Page excerpt:
Inflation and Historical Results
The primary goal of long-term investors is to increase wealth; it does no good to earn a return of 5% if the prices of things we want to buy go up by 6% due to inflation. To achieve the goal of building wealth a portfolio must earn returns that exceed any erosion in purchasing power due to inflation. We believe that capital market prices in the long run will do reasonably well at capturing the effect of inflation. Therefore, as long as we adjust historical results to take out past inflation we can use the past relationship between volatility of return (risk) and average return to describe what is reasonable to expect in the future. Keep in mind that we are seeking to describe how markets are expected to pay, in terms of return, for bearing risk. We can be reasonably assured that when we compare the actual long-run rate at which wealth was built (return) to what we expected, markets will have adjusted for inflation.
Benchmark Portfolios - The Spectrum of Expected Return and Risk
Expected Return - Expected return reflects an average annual growth in the value of your portfolio over a long investment horizon. Realizing this return in the short-term will be purely coincidental. The short-term return will fluctuate around this long-term average. The size of this fluctuation is the risk an investor must endure.

Task set:
A – Reproduce the part of the investing excerpt that opens with the words containing "Benchmark Portfolios - The" and closes with "investor must endure.".
B – In the investing excerpt, what is the size of the short-term fluctuation around the long-term average said to be?
C – Write the next part of the investing excerpt, picking up after its last sentence.

Supplied information:
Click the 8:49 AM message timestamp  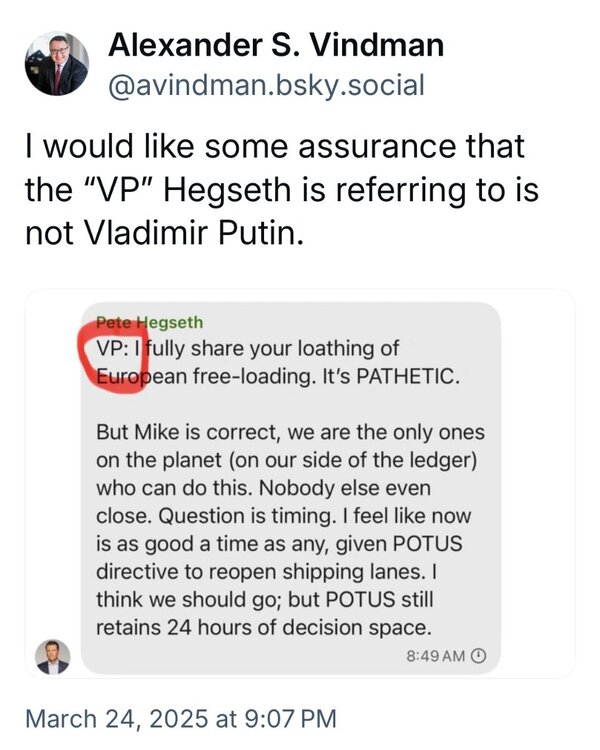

Responses:
A –
Benchmark Portfolios - The Spectrum of Expected Return and Risk
Expected Return - Expected return reflects an average annual growth in the value of your portfolio over a long investment horizon. Realizing this return in the short-term will be purely coincidental. The short-term return will fluctuate around this long-term average. The size of this fluctuation is the risk an investor must endure.

B – The risk an investor must endure.

C –
Risk - Risk is the amount of the fluctuation in annual return. The percentage that reflects the level of risk inherent in a particular investment strategy measures the range of possible returns in any give year.
The expected return and risk of each of our Benchmark Portfolios, based on actual results since December 31, 1970 are presented in the following table (All returns are after inflation):
| Benchmark Portfolio: |
Capital Preservation |
Conservative |
Moderate |
Aggressive |
All Equity |
| Expected Return: |
2.9% |
4.6% |
6.0% |
7.0% |
8.2% |
| Risk: |
4.3% |
7.5% |
10.5% |
13.1% |
16.8% |
One way to interpret these percentage measures of risk is as a range within which the actual short-term return will be realized. For example, consider the Capital Preservation portfolio. The expected real return from the portfolio is 2.9% with 4.3% risk. This risk measure means that you should plan on an actual annual return within 4.3% of the expected returns in two out of every three years and outside this range in one out of every three years. So, one out of every six years it is reasonable to expect a return greater than 7.2% and, by the same token, you can expect less than -1.4% with the same frequency. You can use a similar analysis to assess the risk and expected return trade-offs in each of the other Benchmark Portfolios.
Once again, the returns presented in the above table and in the chart below have been adjusted for inflation and reflect a rate at which real wealth can be built. We believe that over the long run financial markets adjust for actual inflation. Consequently, it would be reasonable to add whatever inflation was experienced to the above returns to determine the nominal rate at which the portfolio would be expected to grow, on average. For example, since December 31, 1970 inflation averaged about 4.7%. Thus, if you were to add 4.7% to each of the expected return numbers you would get what each of these benchmark portfolios in fact earned on average since December 31, 1970.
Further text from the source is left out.